Ready, Fire, Aim – How Kiwi Culture Impacts Value Creation

Despite exceptional rates of entrepreneurialism and a highly innovative culture, New Zealand continues to lag in terms of economic performance. But a new study commissioned by New Zealand Trade & Enterprise points to some of our self limiting cultural attributes.

Being a nation built upon successive waves of largely working class migrants, it comes as no surprise that practical self reliance and a tendency to under-value intellectual assets and capabilities, feature strongly in our national psyche. Sometimes the very attributes that make us strong, can also be our undoing.

Perhaps that it is why I have found it refreshing to work with some recently arrived skilled migrants. It has forced me to confront some of my own self-limiting behaviours and to adjust my success horizon. In fact it has challenged me to redefine exactly what success looks like.

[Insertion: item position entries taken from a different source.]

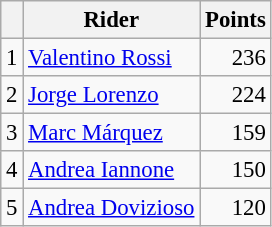
Valentino Rossi [112, 58]
Marc Márquez [112, 133]
4 [12, 170]
2 [12, 95]
1 [12, 58]
Andrea Dovizioso [112, 208]
120 [236, 208]
Jorge Lorenzo [112, 95]
Points [236, 20]
Rider [112, 20]
150 [236, 170]
Andrea Iannone [112, 170]
3 [12, 133]
159 [236, 133]
5 [12, 208]
224 [236, 95]
236 [236, 58]
Find where the given text appears and provide that cell's center as (x, y) coordinate. 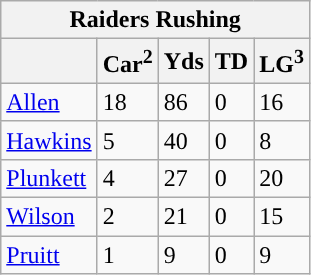
4 (128, 178)
15 (282, 217)
5 (128, 140)
Allen (49, 102)
Wilson (49, 217)
Car2 (128, 62)
2 (128, 217)
Plunkett (49, 178)
1 (128, 255)
Pruitt (49, 255)
Hawkins (49, 140)
Raiders Rushing (156, 20)
16 (282, 102)
TD (231, 62)
27 (184, 178)
86 (184, 102)
18 (128, 102)
21 (184, 217)
8 (282, 140)
Yds (184, 62)
40 (184, 140)
20 (282, 178)
LG3 (282, 62)
Provide the [X, Y] coordinate of the cell's center where the given text is located.  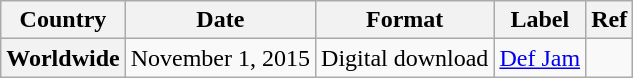
November 1, 2015 [220, 58]
Worldwide [63, 58]
Country [63, 20]
Format [405, 20]
Def Jam [540, 58]
Label [540, 20]
Ref [610, 20]
Digital download [405, 58]
Date [220, 20]
Search for the cell housing the specified text and yield its (x, y) center coordinate. 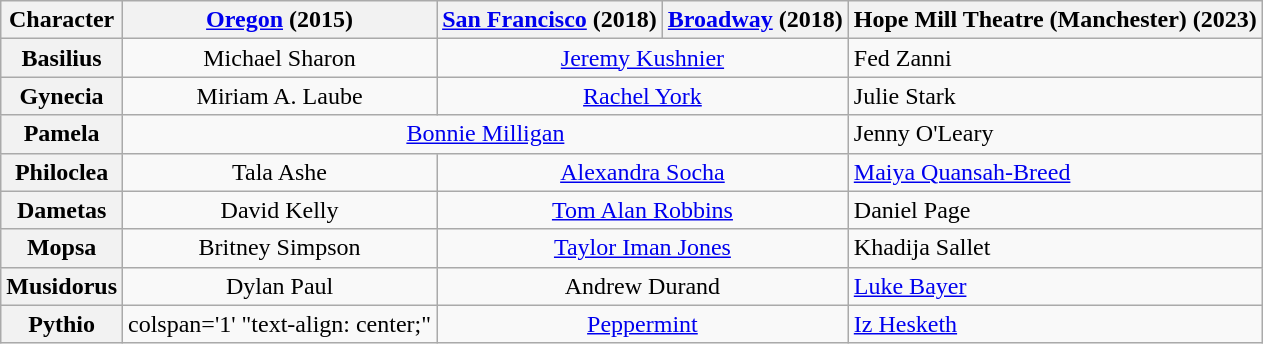
Britney Simpson (280, 248)
Broadway (2018) (755, 20)
Andrew Durand (643, 286)
Character (62, 20)
Taylor Iman Jones (643, 248)
David Kelly (280, 210)
San Francisco (2018) (550, 20)
colspan='1' "text-align: center;" (280, 324)
Iz Hesketh (1055, 324)
Maiya Quansah-Breed (1055, 172)
Miriam A. Laube (280, 96)
Luke Bayer (1055, 286)
Jeremy Kushnier (643, 58)
Khadija Sallet (1055, 248)
Bonnie Milligan (486, 134)
Pamela (62, 134)
Julie Stark (1055, 96)
Basilius (62, 58)
Mopsa (62, 248)
Rachel York (643, 96)
Pythio (62, 324)
Philoclea (62, 172)
Dametas (62, 210)
Gynecia (62, 96)
Oregon (2015) (280, 20)
Daniel Page (1055, 210)
Tom Alan Robbins (643, 210)
Musidorus (62, 286)
Peppermint (643, 324)
Jenny O'Leary (1055, 134)
Tala Ashe (280, 172)
Michael Sharon (280, 58)
Fed Zanni (1055, 58)
Alexandra Socha (643, 172)
Dylan Paul (280, 286)
Hope Mill Theatre (Manchester) (2023) (1055, 20)
Provide the [X, Y] coordinate of the cell's center where the given text is located.  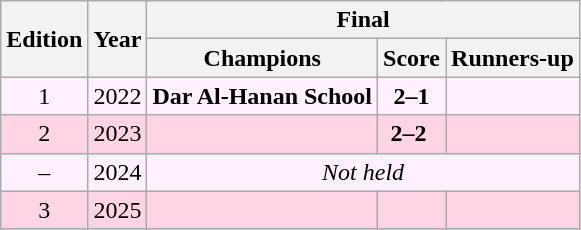
Final [363, 20]
Not held [363, 172]
2–1 [412, 96]
2025 [118, 210]
Year [118, 39]
3 [44, 210]
2023 [118, 134]
Edition [44, 39]
2022 [118, 96]
2–2 [412, 134]
1 [44, 96]
Runners-up [513, 58]
2024 [118, 172]
Score [412, 58]
– [44, 172]
Champions [262, 58]
2 [44, 134]
Dar Al-Hanan School [262, 96]
Provide the (x, y) coordinate of the cell's center where the given text is located.  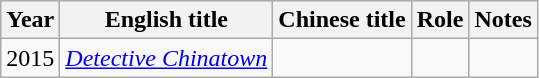
Year (30, 20)
Notes (503, 20)
Role (440, 20)
2015 (30, 58)
Detective Chinatown (166, 58)
Chinese title (342, 20)
English title (166, 20)
Search for the cell housing the specified text and yield its [x, y] center coordinate. 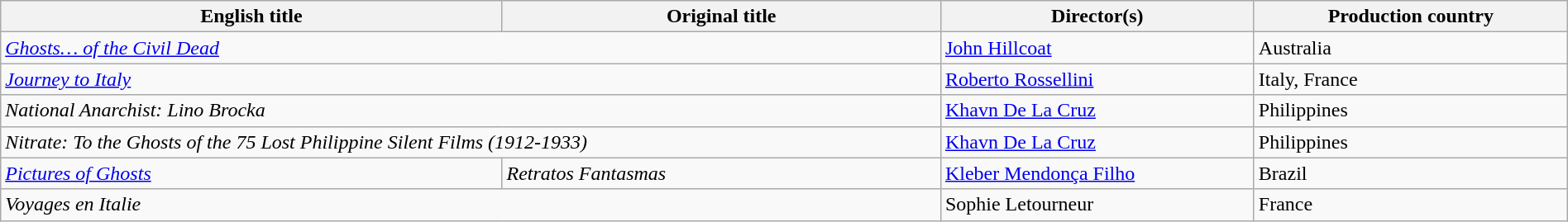
Voyages en Italie [471, 205]
John Hillcoat [1097, 48]
Original title [721, 17]
Nitrate: To the Ghosts of the 75 Lost Philippine Silent Films (1912-1933) [471, 142]
Retratos Fantasmas [721, 174]
Kleber Mendonça Filho [1097, 174]
Ghosts… of the Civil Dead [471, 48]
Sophie Letourneur [1097, 205]
Australia [1411, 48]
English title [251, 17]
Brazil [1411, 174]
Director(s) [1097, 17]
Italy, France [1411, 79]
Roberto Rossellini [1097, 79]
Production country [1411, 17]
Journey to Italy [471, 79]
Pictures of Ghosts [251, 174]
National Anarchist: Lino Brocka [471, 111]
France [1411, 205]
For the text-containing cell, return its midpoint in [x, y] coordinate format. 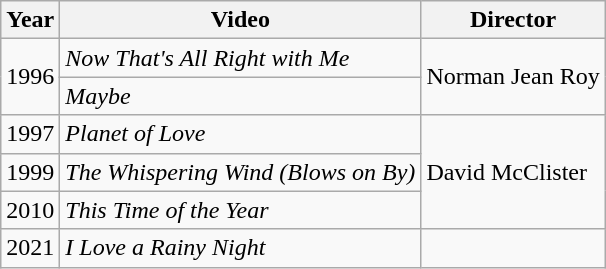
2010 [30, 210]
1997 [30, 134]
2021 [30, 248]
1996 [30, 77]
Maybe [240, 96]
Now That's All Right with Me [240, 58]
David McClister [513, 172]
1999 [30, 172]
Year [30, 20]
The Whispering Wind (Blows on By) [240, 172]
Norman Jean Roy [513, 77]
Director [513, 20]
Video [240, 20]
This Time of the Year [240, 210]
I Love a Rainy Night [240, 248]
Planet of Love [240, 134]
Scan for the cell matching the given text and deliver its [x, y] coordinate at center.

The NZT&E report suggests that it’s not just about working smarter to create more economic value, it’s also about capturing that value. It is not sufficient simply to be innovative (which we are already). I think what they are trying to say is that we undervalue the intangible assets like intellectual property and customer relationships.

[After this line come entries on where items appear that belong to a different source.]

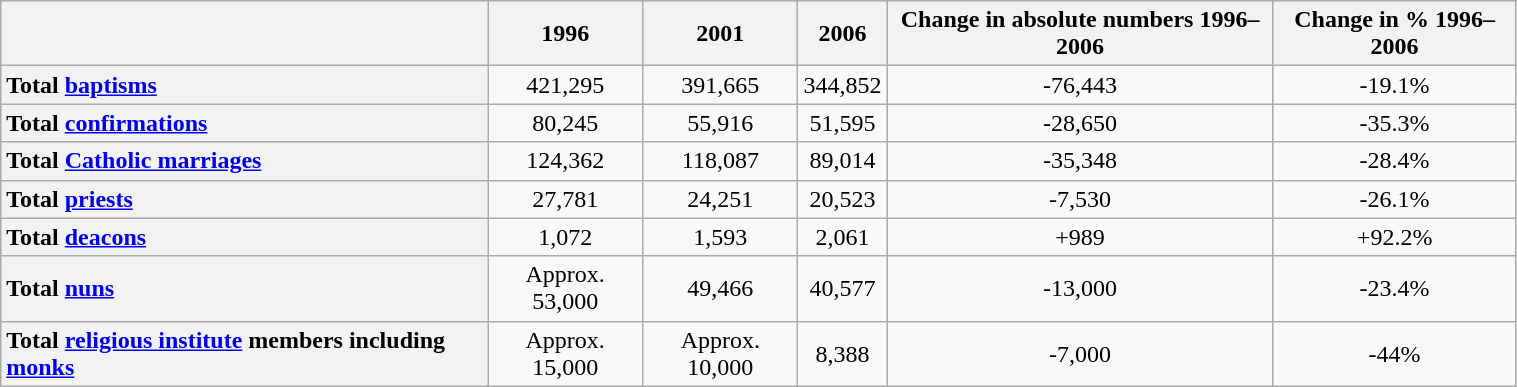
80,245 [566, 123]
2006 [842, 34]
Approx. 53,000 [566, 288]
51,595 [842, 123]
Total nuns [244, 288]
40,577 [842, 288]
-28.4% [1394, 161]
Total baptisms [244, 85]
344,852 [842, 85]
Change in absolute numbers 1996–2006 [1080, 34]
118,087 [720, 161]
-44% [1394, 354]
-7,530 [1080, 199]
-23.4% [1394, 288]
89,014 [842, 161]
2001 [720, 34]
24,251 [720, 199]
Total confirmations [244, 123]
Approx. 15,000 [566, 354]
27,781 [566, 199]
391,665 [720, 85]
+92.2% [1394, 237]
Total deacons [244, 237]
+989 [1080, 237]
Approx. 10,000 [720, 354]
-26.1% [1394, 199]
-7,000 [1080, 354]
1,072 [566, 237]
Total Catholic marriages [244, 161]
-76,443 [1080, 85]
-13,000 [1080, 288]
-35.3% [1394, 123]
Change in % 1996–2006 [1394, 34]
-35,348 [1080, 161]
1,593 [720, 237]
55,916 [720, 123]
49,466 [720, 288]
421,295 [566, 85]
-28,650 [1080, 123]
1996 [566, 34]
20,523 [842, 199]
124,362 [566, 161]
Total religious institute members including monks [244, 354]
Total priests [244, 199]
-19.1% [1394, 85]
8,388 [842, 354]
2,061 [842, 237]
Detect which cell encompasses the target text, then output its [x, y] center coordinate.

The report author proposes adding value by not only addressing the cultural peculiarities that sometimes afflict us but also by ensuring that we create value through other channels such as licensing and transfer of intellectual assets. For example at ideegeo we not only provide domain management through iWantMyName, but we also license out the software to other registrars.

It is also suggested in the study that we have deeply embedded cultures within our organisations and a “commodity trading psyche” that sometimes impedes us from getting to know our offshore customers. We need to get better at relationship building.¬†Perhaps the producers of goods, targetted by this report, could learn from how web based businesses create value through open communication environments, knowledge-sharing and the construction of social capital as a means to building intangible value within business.